According to the patent extract on a turbine nozzle below, by how much does the trailing edge of the airfoil deviate from an axial plane?

=== Extract to read ===

►

US10633989B2ActiveUtilityA1
Turbomachine and turbine nozzle therefor
Est. expiryDec 18, 2035(~9.4 yrs left)· nominal 20-yr term from priority
F05D 2250/74F05D 2240/128F05D 2240/122F01D 9/041F01D 5/141
70
PatentIndex Score
2
Cited by
14
References
18
Claims
Abstract
A nozzle has an airfoil, and the nozzle is configured for use with a turbomachine. The airfoil has a throat distribution measured at a narrowest region in a pathway between adjacent nozzles, at which adjacent nozzles extend across the pathway between opposing walls to aerodynamically interact with a fluid flow. The airfoil defines the throat distribution, and the throat distribution reduces aerodynamic loss and improves aerodynamic loading on the airfoil. A trailing edge of the airfoil deviates from an axial plane by about 0.1 degrees to about 5 degrees. A turbomachine comprising a plurality of nozzles is also provided.

◄

=== Information provided ===

►

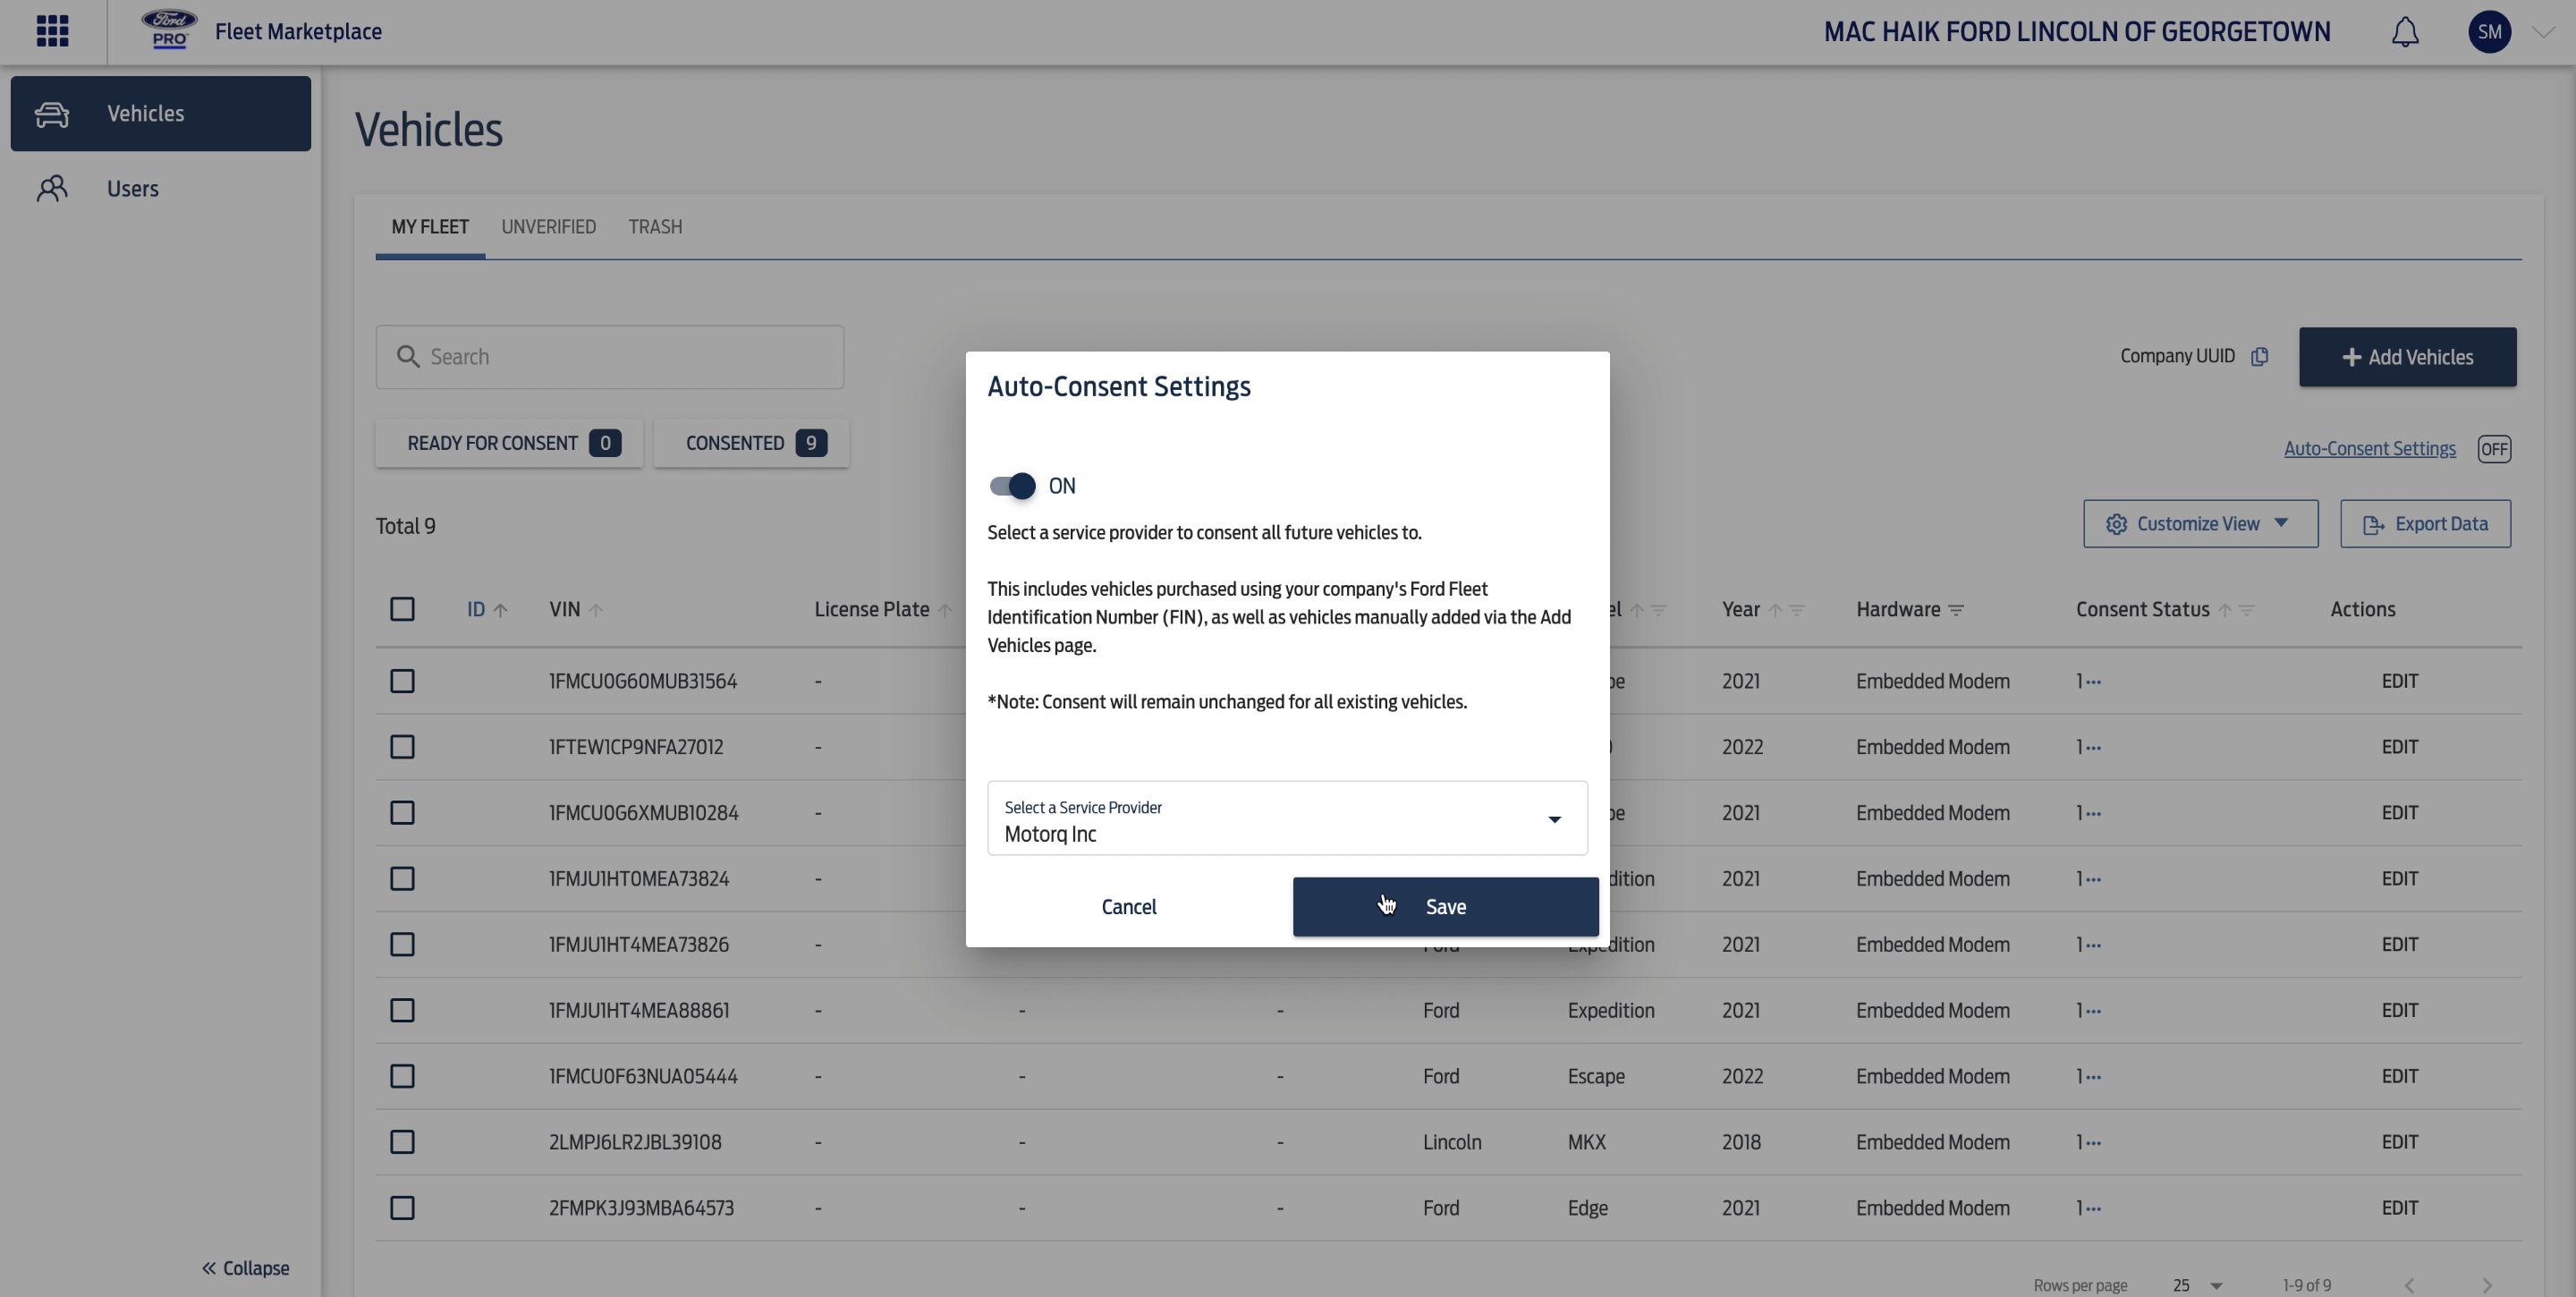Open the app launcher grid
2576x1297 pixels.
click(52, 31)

◄

=== Result for this exercise ===
It deviates by about 0.1 degrees to about 5 degrees.